# PROVIDED DATA

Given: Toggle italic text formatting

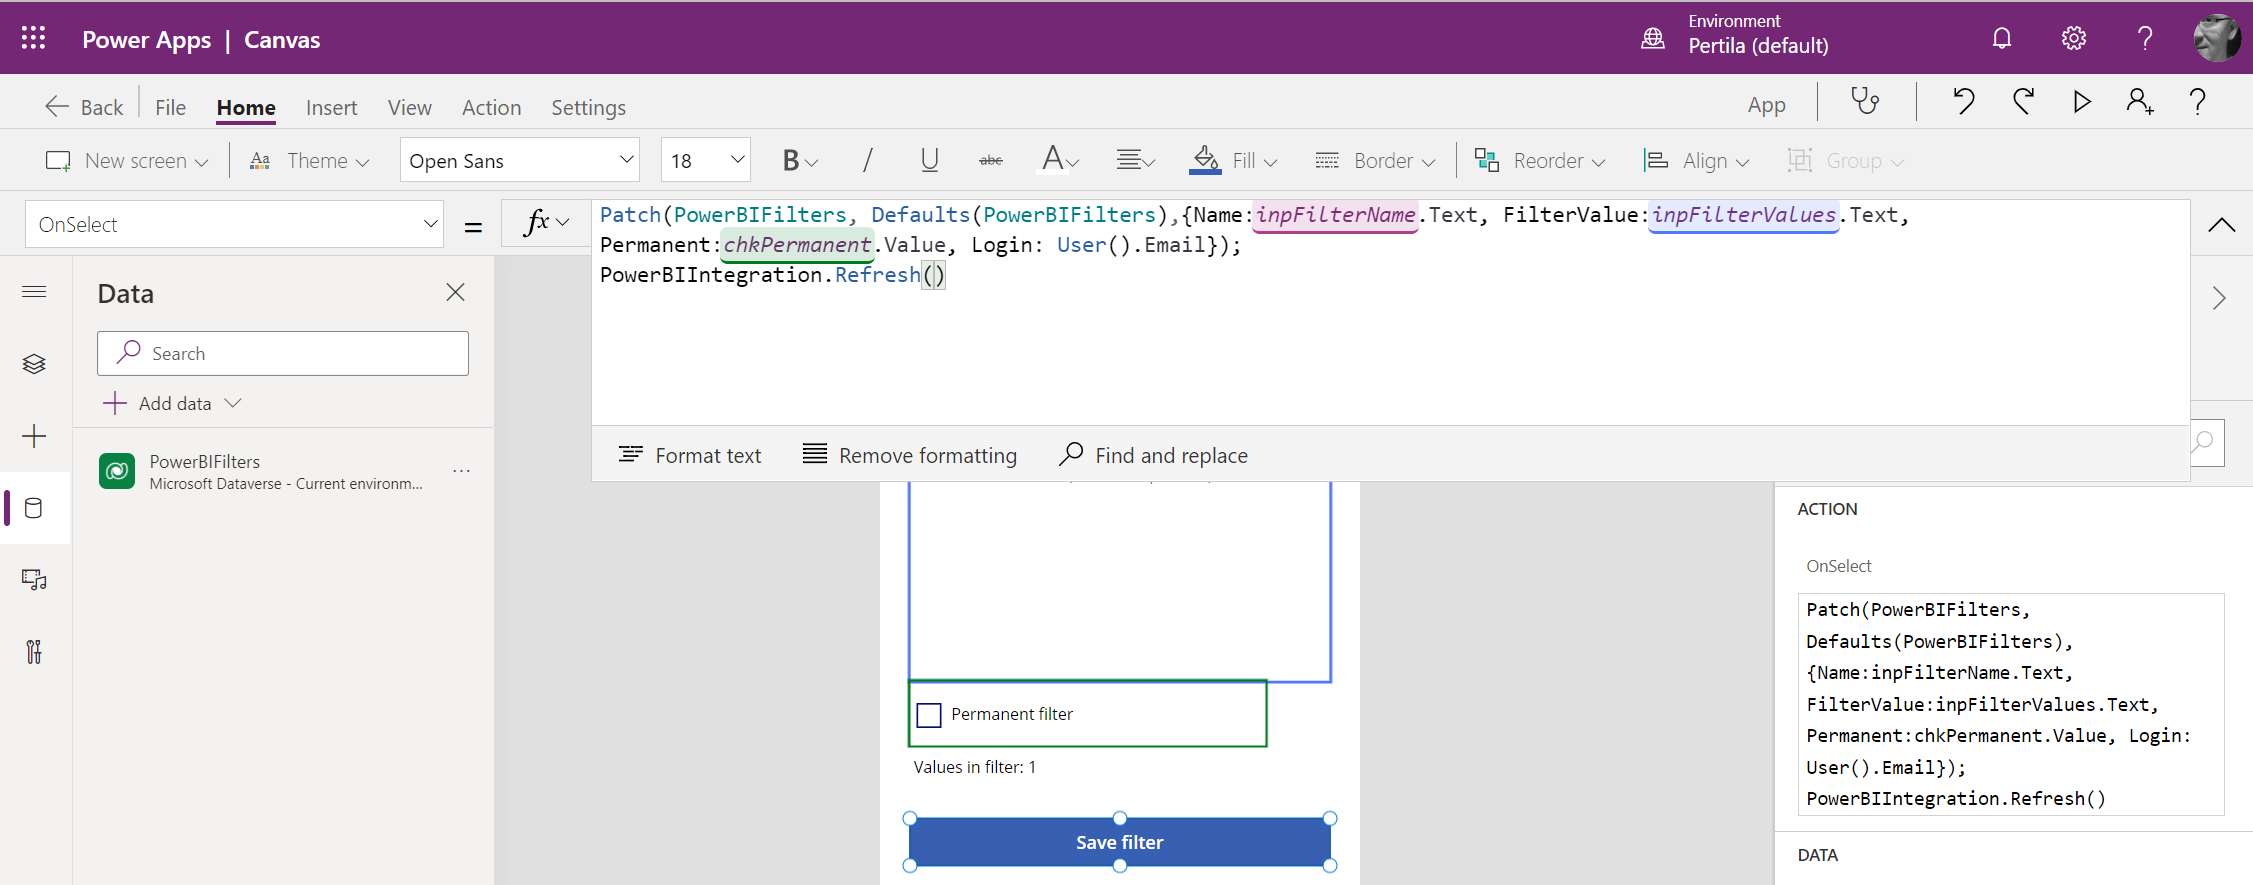Looking at the screenshot, I should [867, 160].
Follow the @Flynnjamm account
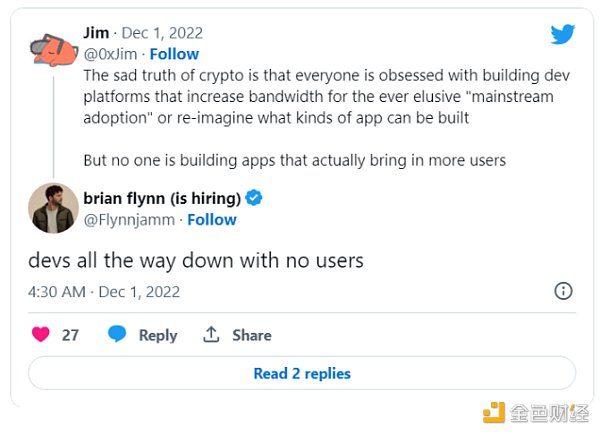 coord(211,219)
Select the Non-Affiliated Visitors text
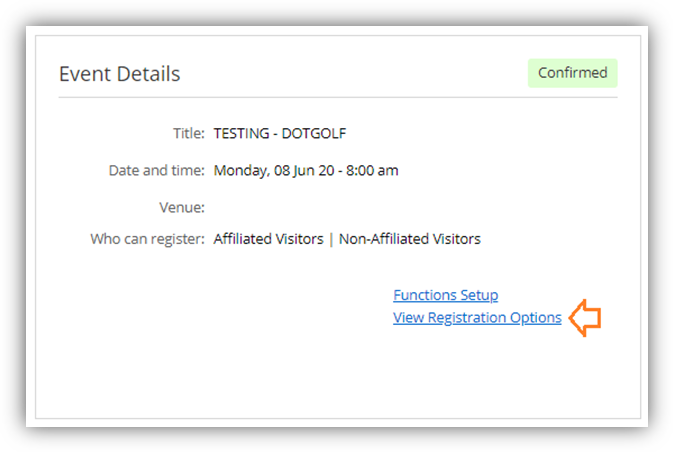Viewport: 673px width, 452px height. coord(410,239)
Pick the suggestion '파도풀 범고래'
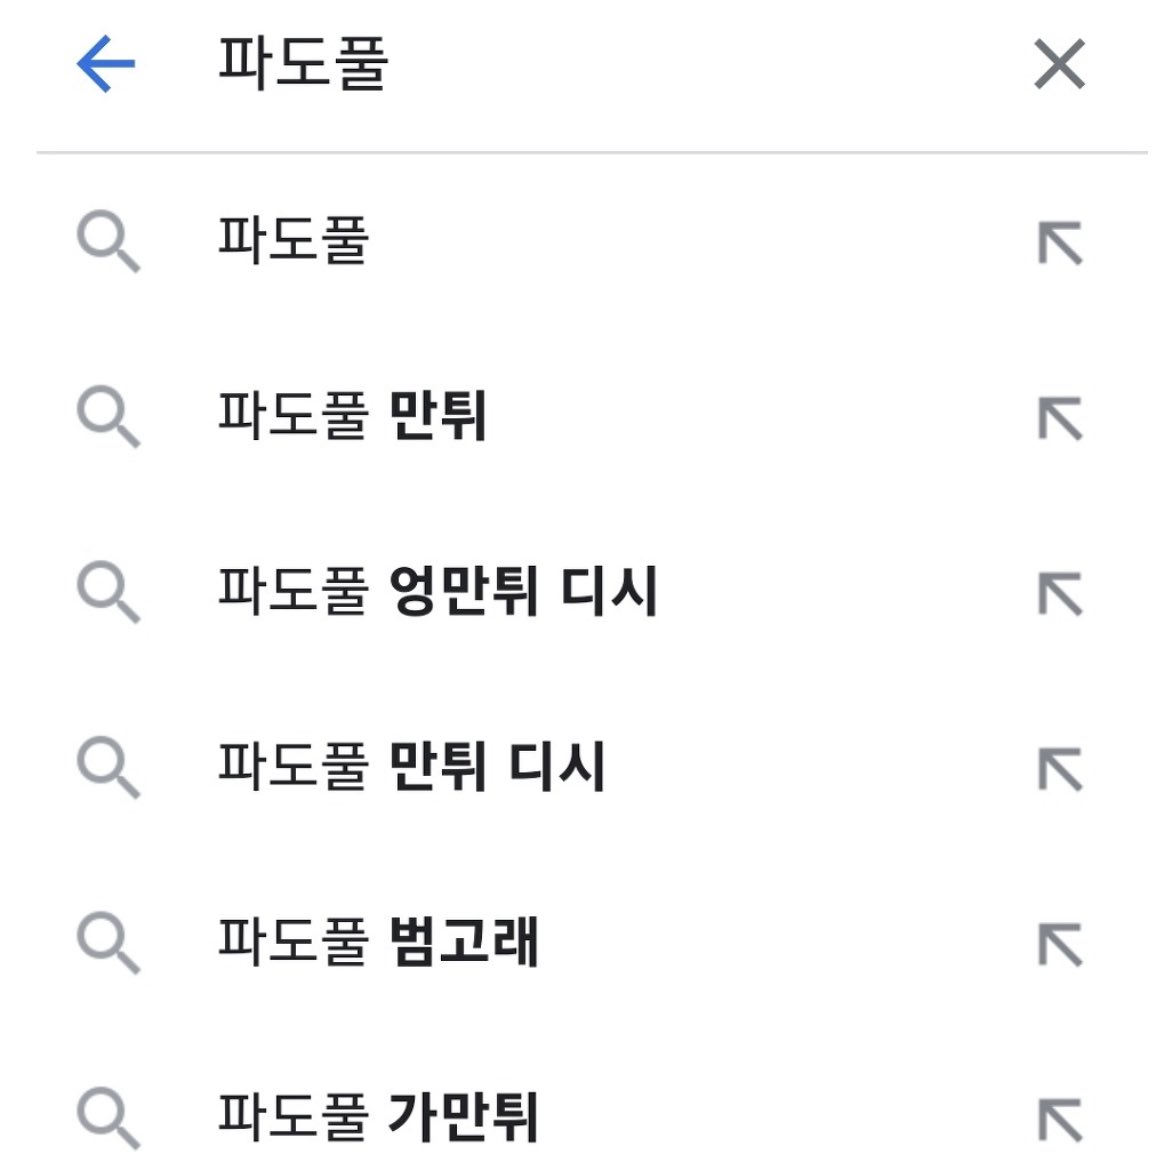 point(378,942)
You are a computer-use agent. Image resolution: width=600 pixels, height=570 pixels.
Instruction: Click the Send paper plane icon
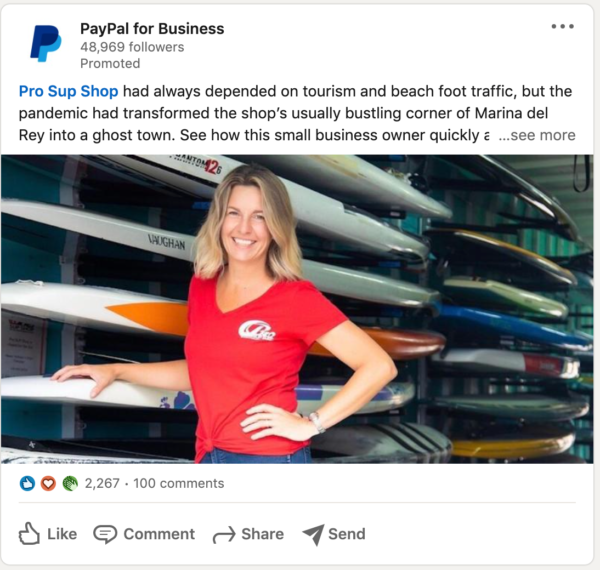pos(314,534)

# INSTRUCTIONS FOR THE TASK
Leaving the pictures aside, give back all the records exactly as they are.

# ANSWER SECTION
Given: Toggle italic text formatting

Looking at the screenshot, I should [867, 160].
Follow the @Flynnjamm account
 coord(211,219)
Select the Non-Affiliated Visitors text
Viewport: 673px width, 452px height. coord(410,239)
Pick the suggestion '파도풀 범고래'
 point(378,942)
You are a computer-use agent. Image resolution: width=600 pixels, height=570 pixels.
Instruction: Click the Send paper plane icon
pos(314,534)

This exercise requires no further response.